Moral Injury and PTSD Prevention

What is moral injury?

Like psychological trauma, moral injury is a construct that describes extreme and unprecedented life experience including the harmful aftermath of exposure to such events. Events are considered morally injurious if they “transgress deeply held moral beliefs and expectations” (1). Thus, the key precondition for moral injury is an act of transgression, which shatters moral and ethical expectations that are rooted in religious or spiritual beliefs, or culture-based, organizational, and group-based rules about fairness, the value of life, and so forth. (National Center for PTSD)

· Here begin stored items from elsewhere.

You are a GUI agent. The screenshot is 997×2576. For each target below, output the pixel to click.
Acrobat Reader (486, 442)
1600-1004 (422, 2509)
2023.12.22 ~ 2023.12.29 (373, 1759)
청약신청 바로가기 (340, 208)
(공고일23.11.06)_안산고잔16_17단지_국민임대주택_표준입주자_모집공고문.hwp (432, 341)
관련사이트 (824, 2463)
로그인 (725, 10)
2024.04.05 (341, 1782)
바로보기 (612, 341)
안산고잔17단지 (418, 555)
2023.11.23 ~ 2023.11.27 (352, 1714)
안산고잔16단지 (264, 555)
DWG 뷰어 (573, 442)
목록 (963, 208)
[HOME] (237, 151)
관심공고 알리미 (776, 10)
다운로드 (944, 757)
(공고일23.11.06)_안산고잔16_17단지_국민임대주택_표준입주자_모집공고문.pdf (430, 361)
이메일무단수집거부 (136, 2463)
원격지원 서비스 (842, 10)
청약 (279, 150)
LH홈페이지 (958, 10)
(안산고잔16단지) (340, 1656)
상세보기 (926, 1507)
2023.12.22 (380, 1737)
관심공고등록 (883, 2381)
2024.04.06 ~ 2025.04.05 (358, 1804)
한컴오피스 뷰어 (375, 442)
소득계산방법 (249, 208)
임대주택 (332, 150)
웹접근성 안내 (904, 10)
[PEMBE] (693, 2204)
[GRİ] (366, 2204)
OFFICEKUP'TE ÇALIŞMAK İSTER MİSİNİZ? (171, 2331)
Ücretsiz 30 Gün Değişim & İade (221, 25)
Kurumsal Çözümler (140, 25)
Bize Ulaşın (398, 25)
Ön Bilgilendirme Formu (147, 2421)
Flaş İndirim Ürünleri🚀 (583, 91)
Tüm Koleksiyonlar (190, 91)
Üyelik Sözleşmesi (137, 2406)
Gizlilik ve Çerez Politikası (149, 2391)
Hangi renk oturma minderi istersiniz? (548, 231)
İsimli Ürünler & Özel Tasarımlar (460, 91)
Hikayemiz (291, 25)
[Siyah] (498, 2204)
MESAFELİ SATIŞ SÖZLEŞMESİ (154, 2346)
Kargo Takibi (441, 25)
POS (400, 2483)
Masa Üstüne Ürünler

For the sake of this article, I am focusing on the impact of not being physically prepared to do the job. For example, a fellow officer is in a foot pursuit with an armed robbery suspect and you see them about 25 yards away. You exit your patrol car and start to move in their direction. As you approach, you see that the suspect and the officer have jumped over a 6′ fence. You attempt to get over the fence, but because of the 25 extra pounds you gained over the last year and the lack of upper body strength, you are unable to get over the fence. As you are looking through the fence, you see that the officer has caught and tackled the suspect. A struggle over the suspect’s gun ensues and the officer is critically wounded.

How would that make you feel? Is it possible that you will develop PTSD from the incident? Is it possible that if you were able to get over the fence and help your partner, he/she wouldn’t have been wounded and PTSD would not be an issue?

I would argue that in MANY cases, PTSD is NOT preventable, but in some cases it IS! Your level of fitness is something you can control. Run, lift, stretch and be prepared to do YOUR job!